Customized Event Dashboards: Boundary now lets end-users easily create customized event dashboards that provide a “single pane of glass” showing which systems are generating the most events. For example, you can see how many events are coming from New Relic, Chef, Nagios and other monitoring tools in one view. Event dashboards can include detailed information such as how many AWS events are being generated by specific AWS API calls.
Faster Deployments: Boundary has significantly accelerated deployments of meters. By eliminating the need for user input on initial installation, companies can more easily use automated change management tools such as Chef and Puppet to deploy and manage the Boundary meter on Windows machines. Boundary also introduced the capability to deploy the same meter using install parameters referencing appropriate tags as well as the ability to install the meter in multiple locations at once such as Test, Staging and Production. These enhancements reduce IT deployment time while adding increased automation. Finally, on servers with many thousands of simultaneous connections running on Linux systems, the meter now starts many times faster on heavily loaded servers.
Resiliency Support: Boundary has improved local filtering which prioritizes application traffic in the meter. For example, if a meter cannot connect to the Boundary service the customer now has the option of storing the flows locally at the client and then streaming them once connectivity is back. This is especially useful when guarantees and SLA’s are relevant.
Decreased Memory Usage and Improved Buffering: Boundary has improved free memory cache efficiency, resulting in memory now being yielded to the OS more aggressively resulting in a 50% reduction in average memory usage. Improved IPFIX data buffering prevents a large build-up of data to be transmitted, reducing memory utilization in high-traffic scenarios. This also improves the meter’s handling of Denial of Service (DoS) scenarios by 60% as Boundary has reduced the meter’s memory utilization to avoid contributing to the traffic load and risk of server crashes.
“This is our most significant product announcement to date, and is in direct response to the complex needs of our customers who are hosting applications across the cloud and on-premise. They need to maintain high reliability and uptime while keeping infrastructure costs as low as possible,” says Gary Read, CEO of Boundary. “They also need their applications and services to perform amid security threats and network unpredictability. The latest version of Boundary is well-equipped to help IT organizations to more easily navigate these issues and help them find problems faster than ever before.”

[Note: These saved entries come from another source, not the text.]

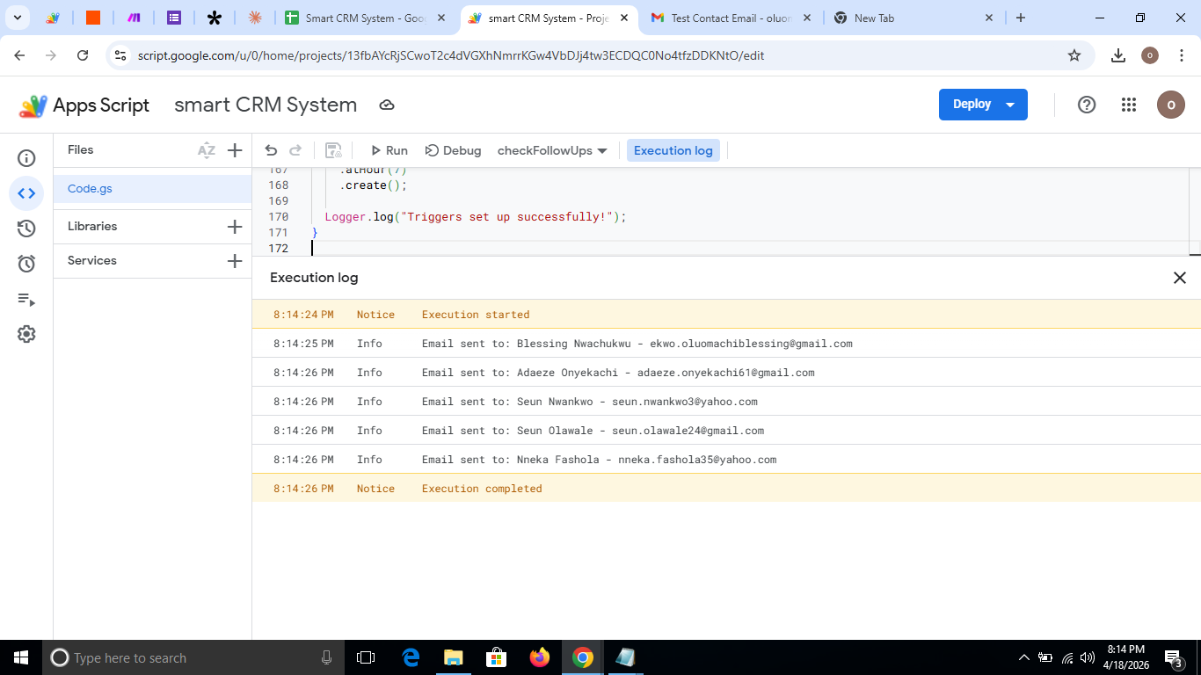1201x675 pixels.
Task: Expand the checkFollowUps function dropdown
Action: [x=552, y=150]
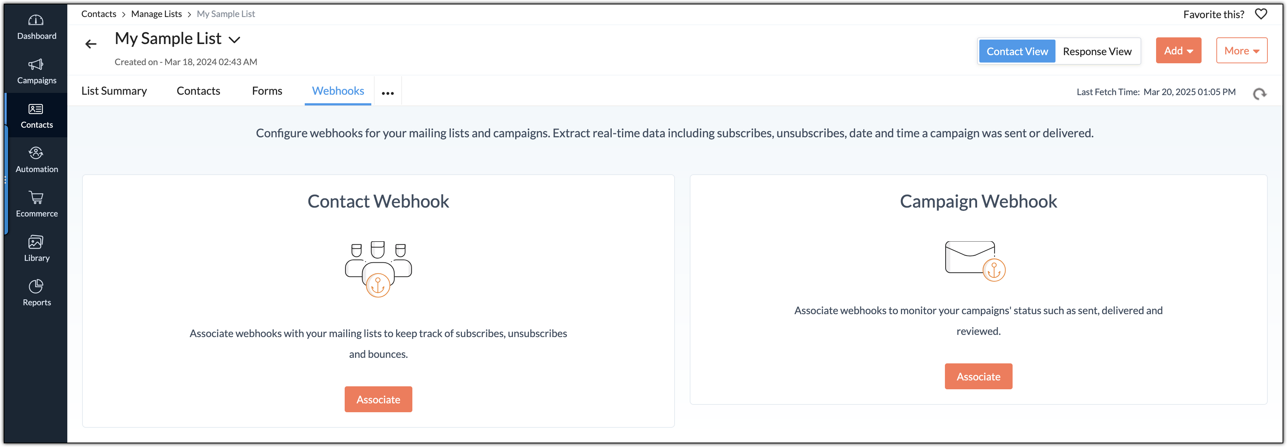This screenshot has height=447, width=1287.
Task: Open the Add dropdown menu
Action: click(x=1178, y=50)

Coming Soon: Boundary is also announcing limited availability for enhanced event collaboration features. Unlike traditional event consoles, the Boundary collaboration view allows IT operations staff to share information directly from within the event console, so that they don’t lose the context of the issue. All information is automatically captured and stored for future reference. Boundary will also soon release the capability to set up advanced notification rules specifying whom should be notified when specific conditions occur. Employees will be able to receive notifications via email, voice, or SMS. Customers can also use their own proprietary notification systems such as PagerDuty.